本裁判確定の日から参年間右刑の執行を猶予する。

押収に係る手斧(検乙第一号)出刃庖丁(検乙第二号)は之を没収する。

訴訟費用は全部被告人の負担とする。

理由

玉置弁護人の控訴理由第二点について。

弁護人は原審が守山(村尾)艶子に対する副検事の供述調書を証拠に採用したのは違法であると主張するけれども同調書は刑事訴訟法第三百二十一条第一項の「被告人以外の者の供述を録取した書面で供述者の署名」があり且つ同項第二号の「検察官の面前における供述を録取した書面」である。
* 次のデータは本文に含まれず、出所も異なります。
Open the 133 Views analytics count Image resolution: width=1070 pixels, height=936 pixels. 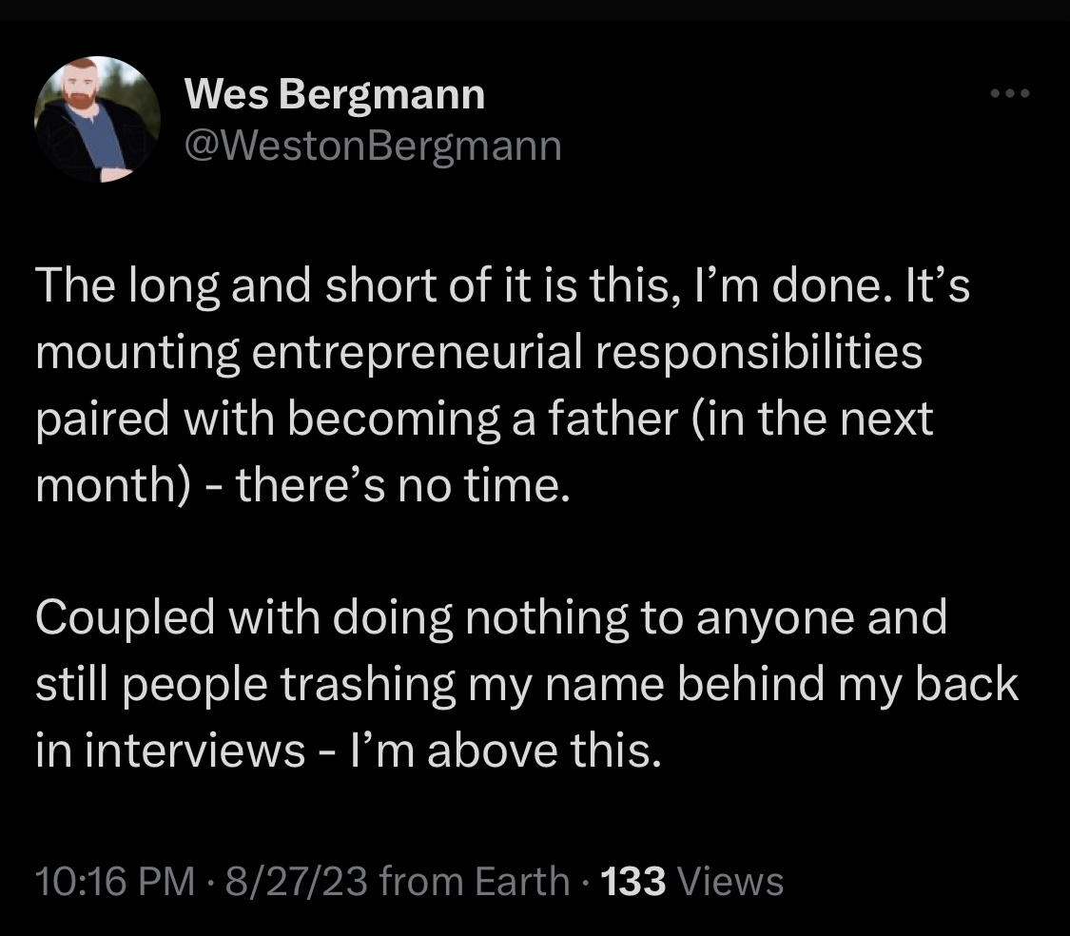[x=692, y=881]
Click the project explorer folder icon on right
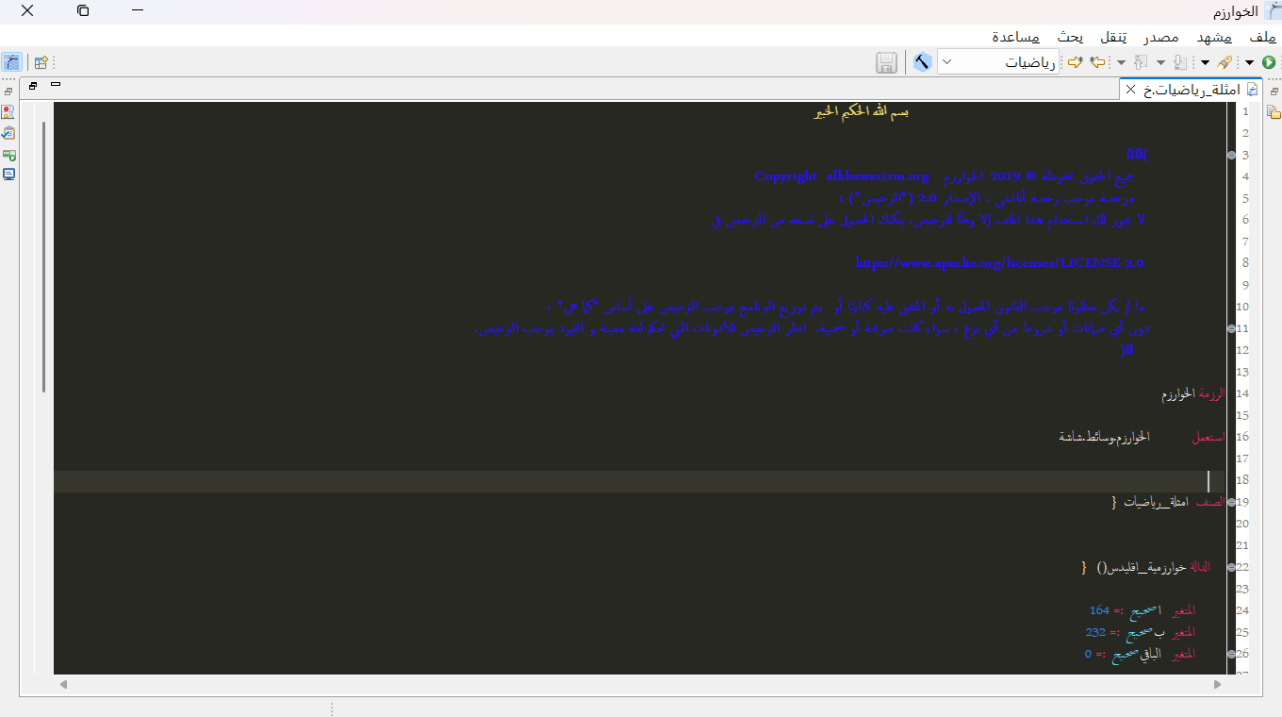The image size is (1282, 717). point(1274,112)
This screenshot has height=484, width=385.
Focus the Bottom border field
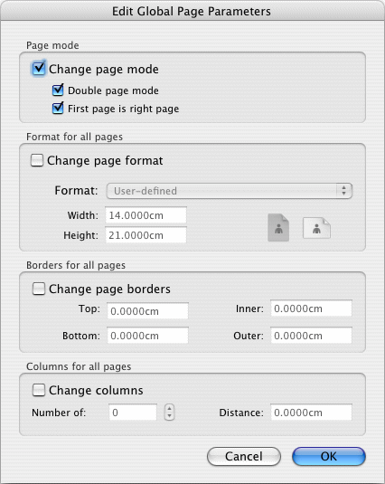click(x=147, y=336)
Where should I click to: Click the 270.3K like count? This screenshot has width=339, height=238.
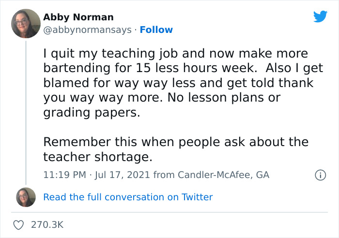click(x=47, y=224)
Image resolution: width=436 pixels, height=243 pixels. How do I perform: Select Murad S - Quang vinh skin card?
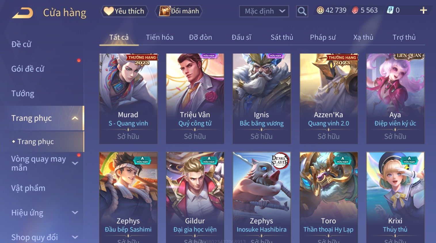[x=128, y=99]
而して記録によれば公判準備のため検証現場においてなされた原審裁判所の同人に対する証人尋問調書とその内容が実質的に異なつておるのである。しかも右尋問は今や父が殺人犯人として起訴せられた後においてその犯行現場で且つ父の面前でなされているのである。子は父のためにかくすことは人情の自然である。かかる情況の下に証人から真実の供述が求められると考える弁護人の所論は皮相の見解である。むしろ犯行直後検査官が静かに右証人を只一人取調べ証人をいたわりつゝ被害者となつた母に対する証人の愛情に訴えてその供述を求めた本件供述調書こそ真実を語れるものであり、同号の「公判準備における供述よりも前の供述を信用すべき特別の情況存するとき」に該当するものと言わねばならない。